**TEXTO DO EXERCÍCIO**
Quase extintos. Em 1999, havia mais de 1,3 milhão de jumentos no Brasil. Hoje, restam cerca de 78 mil. A queda de 94% em três décadas acende um alerta sobre o futuro da espécie no país — e mobiliza cientistas, ativistas e legisladores na tentativa de barrar uma cadeia global que lucra com o abate desses animais.
A estatística é chocante: de cada 100 jumentos que existiam no Brasil há trinta anos, apenas 6 continuam vivos. O rebanho, que já foi parte essencial da vida no semiárido nordestino, está desaparecendo. O principal motivo? A exportação da pele para a produção de ejiao, suplemento de colágeno muito valorizado na Ásia, especialmente na China.
Entre 2018 e 2024, mais de 248 mil jumentos foram abatidos no país, segundo o Ministério da Agricultura e Pecuária (Mapa). A Bahia concentra os três frigoríficos autorizados a realizar esse tipo de abate com aval do Serviço de Inspeção Federal (SIF). Já os compradores estão do outro lado do mundo.
Para frear o que muitos já chamam de genocídio animal, especialistas de diversos países se reúnem em Maceió entre os dias 26 e 28 de junho, durante o 3º Workshop Internacional “Jumentos do Brasil: Futuro Sustentável”, promovido pela Universidade Federal de Alagoas (UFAL) com apoio da ONG britânica The Donkey Sanctuary. O evento marca o lançamento da campanha global Stop The Slaughter (“Parem o Abate”) e do relatório internacional Stolen Donkeys, Stolen Futures.

**OBJETIVO DO EXERCÍCIO**
Segundo o texto sobre os jumentos no Brasil, quantos desses animais foram abatidos no país entre 2018 e 2024, de acordo com o Ministério da Agricultura e Pecuária?

**DADOS DO EXERCÍCIO**

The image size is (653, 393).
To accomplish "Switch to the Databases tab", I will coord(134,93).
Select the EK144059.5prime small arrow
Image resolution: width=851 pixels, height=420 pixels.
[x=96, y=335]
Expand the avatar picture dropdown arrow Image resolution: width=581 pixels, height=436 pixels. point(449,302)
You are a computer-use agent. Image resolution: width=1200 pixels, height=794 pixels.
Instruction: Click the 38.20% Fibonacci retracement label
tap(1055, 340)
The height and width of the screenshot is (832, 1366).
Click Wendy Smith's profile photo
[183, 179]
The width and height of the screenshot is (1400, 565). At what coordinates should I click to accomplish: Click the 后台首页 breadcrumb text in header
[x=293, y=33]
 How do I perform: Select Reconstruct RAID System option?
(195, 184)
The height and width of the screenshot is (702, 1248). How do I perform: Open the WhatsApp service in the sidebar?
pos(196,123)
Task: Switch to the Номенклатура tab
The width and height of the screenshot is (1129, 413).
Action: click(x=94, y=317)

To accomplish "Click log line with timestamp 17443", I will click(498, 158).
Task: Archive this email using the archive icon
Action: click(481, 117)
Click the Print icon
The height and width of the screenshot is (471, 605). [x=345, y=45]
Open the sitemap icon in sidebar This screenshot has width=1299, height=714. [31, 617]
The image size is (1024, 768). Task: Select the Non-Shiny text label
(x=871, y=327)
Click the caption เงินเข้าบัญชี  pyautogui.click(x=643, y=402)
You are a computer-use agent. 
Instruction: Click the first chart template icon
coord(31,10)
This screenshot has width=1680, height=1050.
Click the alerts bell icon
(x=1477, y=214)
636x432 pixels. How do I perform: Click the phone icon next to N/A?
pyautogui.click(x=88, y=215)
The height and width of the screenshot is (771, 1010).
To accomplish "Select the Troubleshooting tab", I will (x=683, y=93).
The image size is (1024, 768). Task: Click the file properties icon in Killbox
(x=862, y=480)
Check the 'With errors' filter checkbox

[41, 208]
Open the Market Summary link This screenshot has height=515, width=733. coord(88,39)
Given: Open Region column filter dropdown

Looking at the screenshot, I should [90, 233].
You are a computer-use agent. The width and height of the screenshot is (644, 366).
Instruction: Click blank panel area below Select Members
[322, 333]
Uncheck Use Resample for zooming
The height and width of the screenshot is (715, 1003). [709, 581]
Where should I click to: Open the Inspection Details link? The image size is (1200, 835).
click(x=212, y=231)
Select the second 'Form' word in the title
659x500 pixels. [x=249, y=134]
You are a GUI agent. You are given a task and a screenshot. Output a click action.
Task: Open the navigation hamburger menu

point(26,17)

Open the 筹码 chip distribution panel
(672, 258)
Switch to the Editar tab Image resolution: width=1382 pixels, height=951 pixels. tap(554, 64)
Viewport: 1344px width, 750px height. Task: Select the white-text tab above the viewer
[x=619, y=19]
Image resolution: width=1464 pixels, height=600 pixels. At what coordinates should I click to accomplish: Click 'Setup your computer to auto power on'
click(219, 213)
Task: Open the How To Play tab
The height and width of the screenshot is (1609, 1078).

**RESPOSTA ESPERADA**
Mais de 248 mil jumentos.